Address Ownership
Address ownership tackles a specific problem within the Travel Rule: self-hosted wallet transactions. Unlike virtual asset service providers (VASPs), which hold virtual assets on behalf of the owner, self-hosted wallets allow the owner to hold virtual assets and control the private key used to transact themselves.
Self-hosted wallets are a greater challenge when it comes to requesting and storing personal data since there is no organisation behind it, and expecting every individual who owns a wallet to store the personal information of their counterparts and the transaction is unfeasible. Moreover, it would pose a big risk regarding data security.

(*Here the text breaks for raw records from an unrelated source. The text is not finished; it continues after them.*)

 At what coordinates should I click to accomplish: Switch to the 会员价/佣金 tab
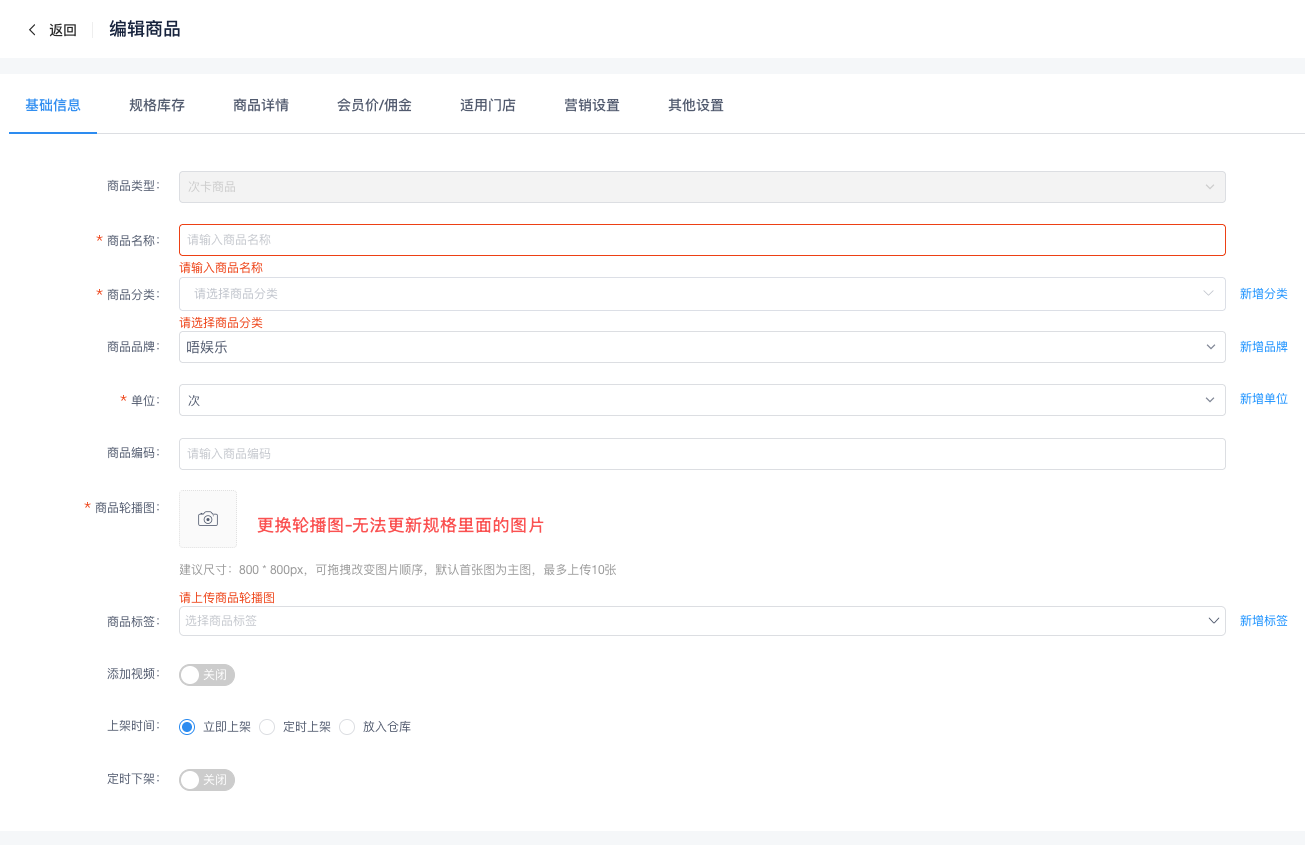point(375,104)
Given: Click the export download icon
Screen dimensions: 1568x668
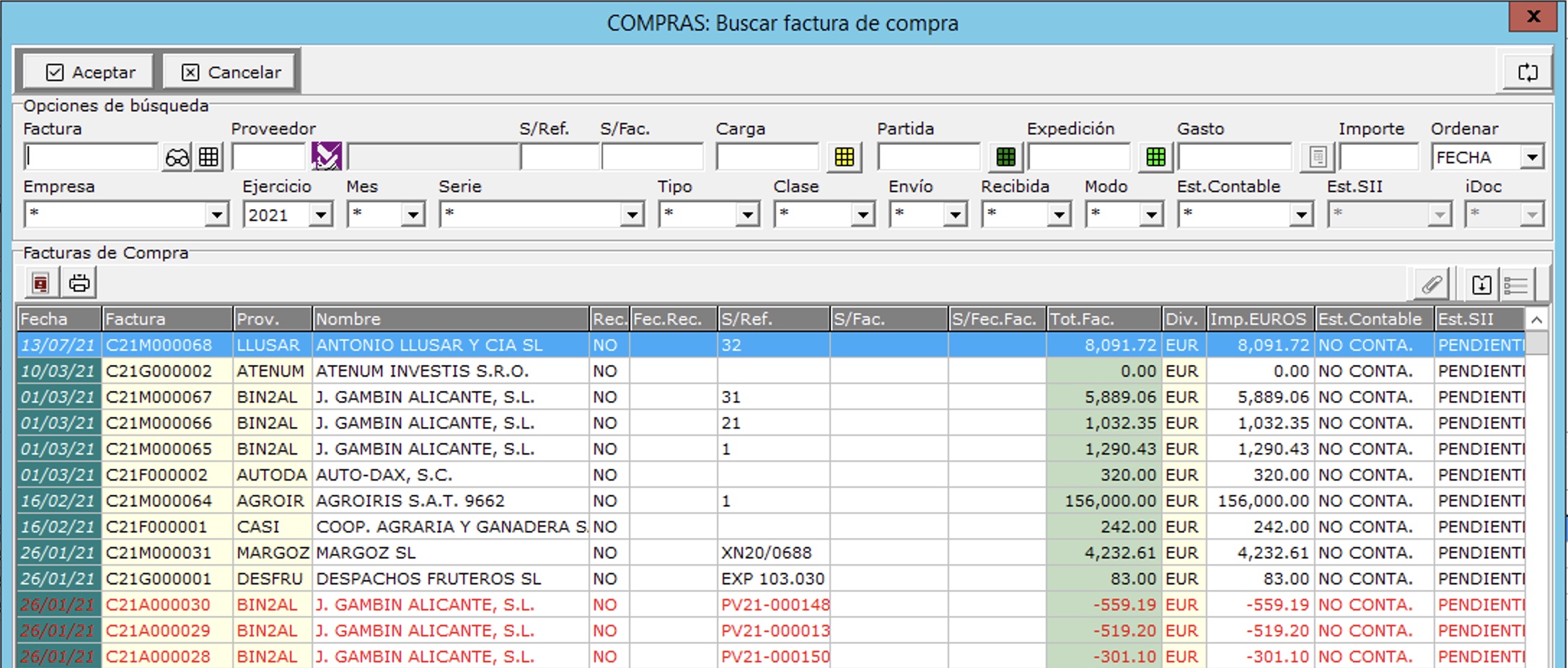Looking at the screenshot, I should [1481, 285].
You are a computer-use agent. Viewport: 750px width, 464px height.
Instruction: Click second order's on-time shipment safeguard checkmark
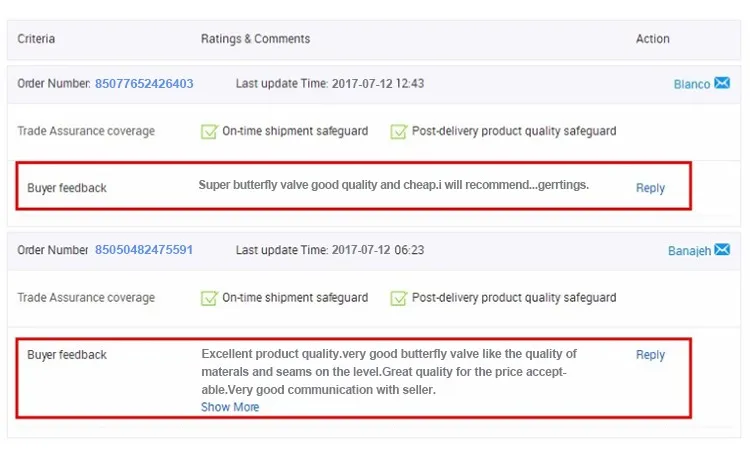tap(209, 297)
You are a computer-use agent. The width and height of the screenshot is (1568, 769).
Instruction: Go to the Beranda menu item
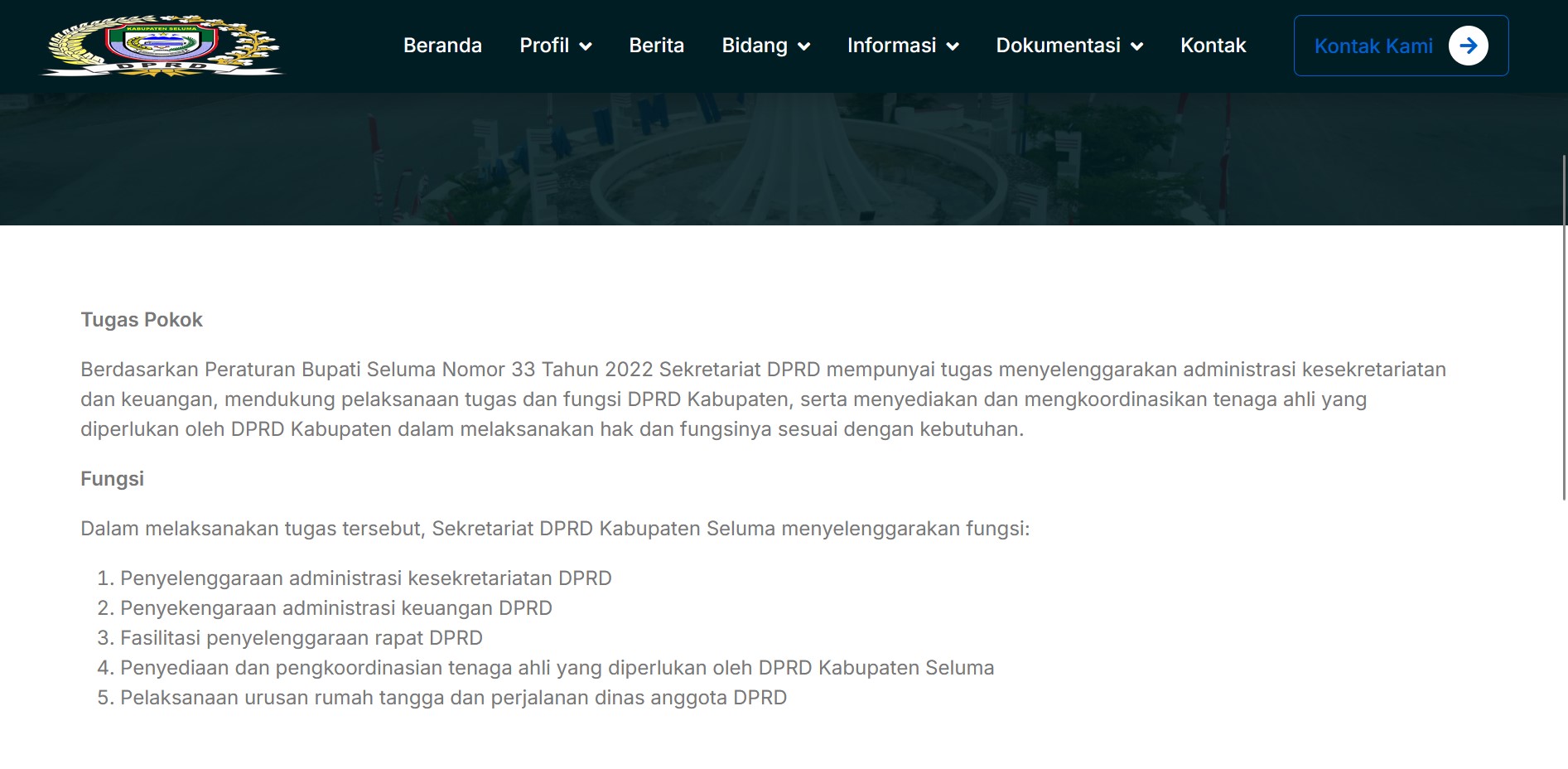(442, 46)
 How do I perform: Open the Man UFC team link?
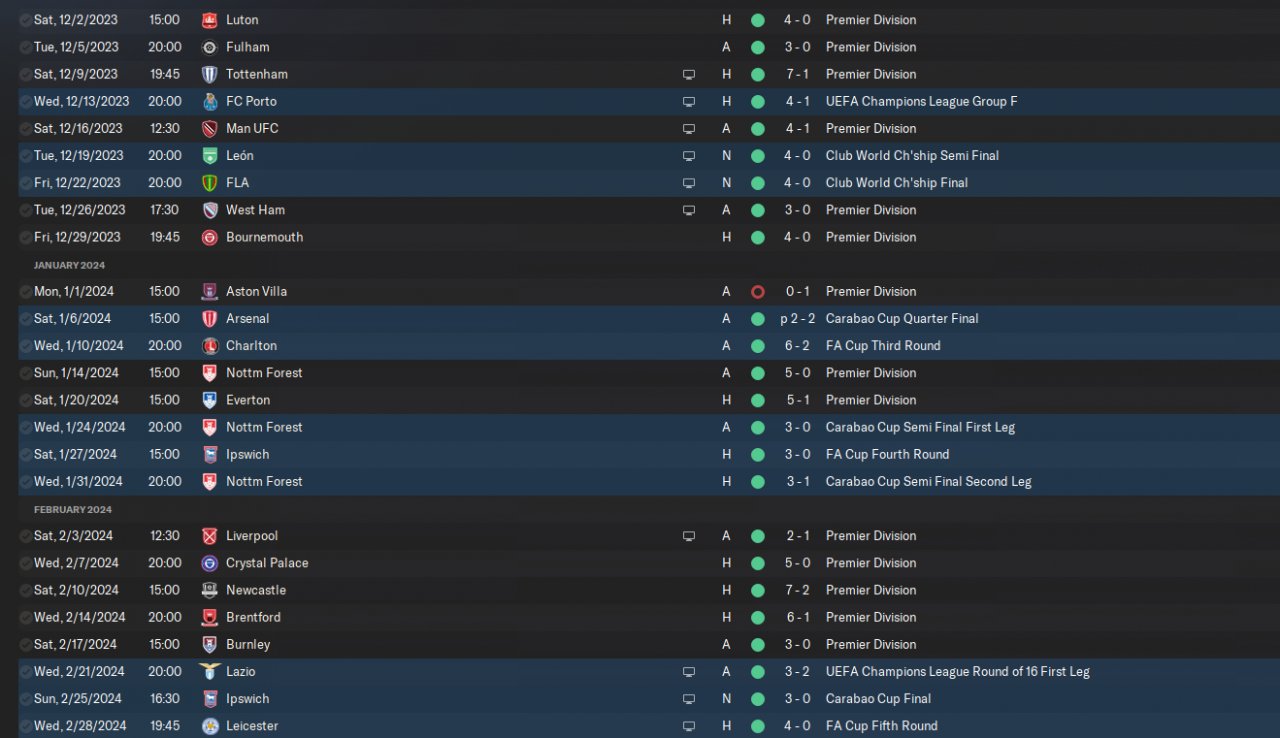(x=252, y=128)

The closest solution so far is requesting to prove ownership of a self-hosted wallet when depositing or withdrawing from a VASP. This means VASPs have the responsibility to validate that their customer owns a given self-hosted wallet and store this proof.
AOPP (Digital Signature Proofs)
For every wallet address there's a unique corresponding private key. Such a private key is used to authorise the spending of coins belonging to said wallet address by digitally signing a transaction. The transaction is validated by the miners by verifying the correctness of the digital signature. Only when the digital signature is correct, the transaction is deemed valid and added to the next mined block.
With AOPP, the unique relationship between the wallet address and private key is utilised to prove address ownership. Instead of signing a transaction, a predetermined message (usually a human-readable text) is signed and the resulting digital signature is submitted to 21 Travel Rule. By asserting the correctness of the digital signature 21 Travel Rule can deduce that the submitter of the message's digital signature owns the private key that can also be utilised to craft a valid transaction for the corresponding wallet address.